We are sorry for Kelly’s Tough Love & No-Nonsense Advice
The Official Teenage Magazine came forward and issued an apology for the distress they have caused both the poor girl and the public.
Here’s the full excerpt of their apology:
Hi everyone,
For those who aren’t too familiar with Teenage, the Dear Kelly advice column has always been an open space for troubled teenagers to share their stories and in turn, receive Kelly’s tough love, and no-nonsense advice. She is a qualified professional who has many years of experience counselling youths. We treat each story very seriously.
Here, we address the letter titled “Raped After Lying To Mum”. Many of you have raised concerns that Kelly’s response swayed towards victim-blaming and condonation of rape. It is to be stated that Teenage does not condone rape or victim-shaming in any way.
Before we share Kelly’s response on the matter, we would like to deeply apologise. Kelly’s reply was largely focused on helping vulnerable girls understand the need to not place themselves in risky situations despite knowing the possible consequences. In no way does this mean that they deserve to be blamed. It simply means that they have to know how to protect themselves in a society where the definition of consent is still unclear to many.
We did not have the intention of playing a role in victim-blaming or to lead to the impression that we think that rape is acceptable. It is not.
Amidst everything, we are glad that this issue was highlighted because this invites discussion about an important issue. Amongst the heated comments that we have received, we are glad to see that they all carry the same message: that rape victims should never be blamed. This discussion is overdue. Our society has to talk about consent. About how ‘No’ means ‘No’. About how the gesture of pushing away someone else’s advances should not be confused as playing hard to get, amongst other indications of unwillingness. For girls, to recognise situations that they could avoid or at the very least, be wary of. For guys to know that intimacy should never be forced – especially if the other party is inebriated. This is an important conversation to be continued.
We would like to make amends. By continuously speaking out and raising awareness about youth issues that have long been swept under the rug. Starting with this.

+===+

_TO DO_: Reproduce the magazine's apology word for word, starting with "Before we share" and going on through "unclear to many.".

_EXCERPTED RECORDS_:
+===+

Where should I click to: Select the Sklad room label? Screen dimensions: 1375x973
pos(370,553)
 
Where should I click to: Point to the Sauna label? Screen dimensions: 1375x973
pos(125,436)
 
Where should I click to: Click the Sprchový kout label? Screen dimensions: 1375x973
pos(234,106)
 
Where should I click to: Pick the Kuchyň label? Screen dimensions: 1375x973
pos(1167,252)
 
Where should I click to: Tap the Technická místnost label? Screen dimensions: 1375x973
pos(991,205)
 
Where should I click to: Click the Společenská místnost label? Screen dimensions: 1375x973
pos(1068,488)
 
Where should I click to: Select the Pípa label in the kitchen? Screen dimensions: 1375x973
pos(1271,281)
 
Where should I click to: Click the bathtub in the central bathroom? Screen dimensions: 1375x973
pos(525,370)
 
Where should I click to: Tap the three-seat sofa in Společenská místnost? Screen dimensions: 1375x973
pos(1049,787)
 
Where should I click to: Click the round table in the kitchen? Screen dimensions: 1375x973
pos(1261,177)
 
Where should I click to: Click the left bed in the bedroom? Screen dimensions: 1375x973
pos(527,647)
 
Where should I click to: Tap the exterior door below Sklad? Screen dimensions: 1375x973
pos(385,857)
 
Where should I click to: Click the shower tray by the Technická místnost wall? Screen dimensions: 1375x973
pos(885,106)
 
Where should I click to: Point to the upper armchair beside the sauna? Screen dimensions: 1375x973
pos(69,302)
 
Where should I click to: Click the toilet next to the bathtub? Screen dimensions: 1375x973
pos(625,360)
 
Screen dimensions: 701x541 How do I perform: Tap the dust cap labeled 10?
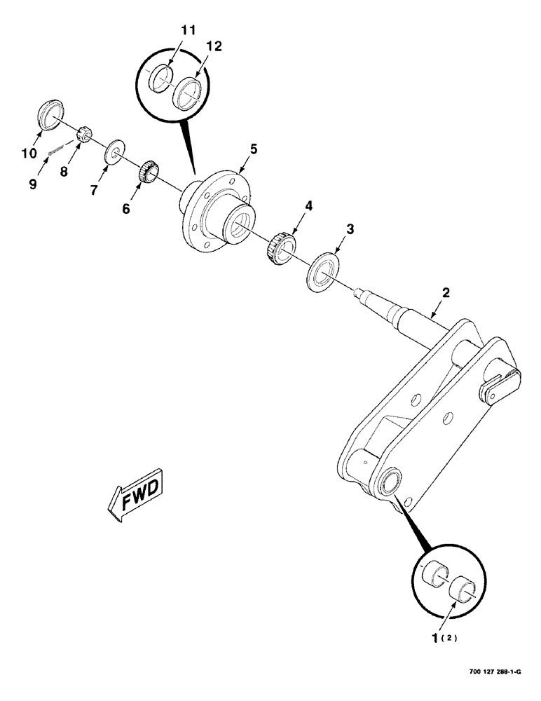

+===+

_RIGHT ANSWER_:
Before we share Kelly’s response on the matter, we would like to deeply apologise. Kelly’s reply was largely focused on helping vulnerable girls understand the need to not place themselves in risky situations despite knowing the possible consequences. In no way does this mean that they deserve to be blamed. It simply means that they have to know how to protect themselves in a society where the definition of consent is still unclear to many.